August was hired as an assistant professor in URI’s Biology Department in 1981. He moved over to the newly reorganized Department of Natural Resources Science in the mid-1980s, which is when he took the lead in widely promoting GIS use by reaching out to other agencies to explore the use and application of such technology. These groups formed NEARC's foundation.
At URI, August established the Environmental Data Center GIS laboratory, and developed a small army of dedicated graduate and undergraduate students who trace-digitized linear features from U.S. Geological Service topographic maps that served as the initial framework of the RIGIS database.
August’s focus on the use of GIS in environmental management and land conservation had him engaged in assisting in the establishment of the Rhode Island Natural History Survey. In 2000, he was appointed the first director of the URI Coastal Institute, where he promoted stakeholder engagement for the sustainable use and management of coastal ecosystems and advocated for the use and application of geospatial data and technology to facilitate those efforts.
He also has been active in the U.S. Chapter of the International Association of Landscape Ecology — a group that focuses on landscape spatial patterns and processes — where he served as councilor-at-large in the 1990s and served as the group’s president in the mid-2000s. He has also served on the Advisory Council of the Rhode Island Conservation Stewardship Collaborative, helping to initiate projects for Rhode Island land trusts to assist in identifying important ecological communities and develop management plans for their protected properties.

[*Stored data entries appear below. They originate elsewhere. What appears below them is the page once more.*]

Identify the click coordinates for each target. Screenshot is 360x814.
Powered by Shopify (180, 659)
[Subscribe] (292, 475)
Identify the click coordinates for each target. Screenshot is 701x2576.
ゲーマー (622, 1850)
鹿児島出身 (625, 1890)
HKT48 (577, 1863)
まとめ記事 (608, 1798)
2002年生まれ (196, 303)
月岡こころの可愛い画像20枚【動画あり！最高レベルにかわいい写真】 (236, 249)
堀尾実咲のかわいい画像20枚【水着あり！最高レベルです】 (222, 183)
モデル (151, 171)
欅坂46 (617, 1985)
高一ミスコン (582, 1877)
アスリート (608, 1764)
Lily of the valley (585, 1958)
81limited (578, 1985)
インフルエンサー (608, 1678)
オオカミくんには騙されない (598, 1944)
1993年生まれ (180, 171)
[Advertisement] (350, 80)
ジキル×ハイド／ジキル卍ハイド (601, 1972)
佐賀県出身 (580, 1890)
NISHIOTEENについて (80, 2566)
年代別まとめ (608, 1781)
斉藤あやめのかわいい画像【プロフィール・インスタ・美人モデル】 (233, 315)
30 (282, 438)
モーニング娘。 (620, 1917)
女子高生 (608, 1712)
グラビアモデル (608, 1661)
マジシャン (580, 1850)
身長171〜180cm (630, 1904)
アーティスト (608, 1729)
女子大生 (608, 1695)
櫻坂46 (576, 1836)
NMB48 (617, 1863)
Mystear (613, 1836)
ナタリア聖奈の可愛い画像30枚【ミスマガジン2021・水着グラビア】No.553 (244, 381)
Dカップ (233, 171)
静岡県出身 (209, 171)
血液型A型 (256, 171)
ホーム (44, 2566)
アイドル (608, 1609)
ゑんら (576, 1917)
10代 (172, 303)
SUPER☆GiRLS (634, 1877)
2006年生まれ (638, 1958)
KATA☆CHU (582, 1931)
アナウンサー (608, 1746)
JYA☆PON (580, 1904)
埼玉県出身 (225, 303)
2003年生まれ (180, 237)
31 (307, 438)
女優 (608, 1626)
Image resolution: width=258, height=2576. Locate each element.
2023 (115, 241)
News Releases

“Dr. Peter August's tireless efforts to promote use of GIS to improve environmental management and land conservation issues make him an exceptional recipient of this prestigious award,” Rhode Island Department of Environmental Management director Janet Coit said. “I have worked with Pete for decades, and seen him use geographic mapping to benefit his work to conserve properties in his role as a local land trust leader. ... Importantly, Pete has made GIS technology accessible to environmental decisions-makers like me, who lack a technological background. In this way, he is improving the quality of management decisions and helping to ensure a more resilient Rhode Island.”
In addition to his teaching duties at URI, August is the chairman of the Science Advisory Committee of the Napatree Point Conservation Area, a pristine barrier island ecosystem in Westerly, where he coordinates vegetation surveys, aerial photo acquisition, bathymetric and eelgrass monitoring, shoreline mapping, and mammal, bat and bird surveys.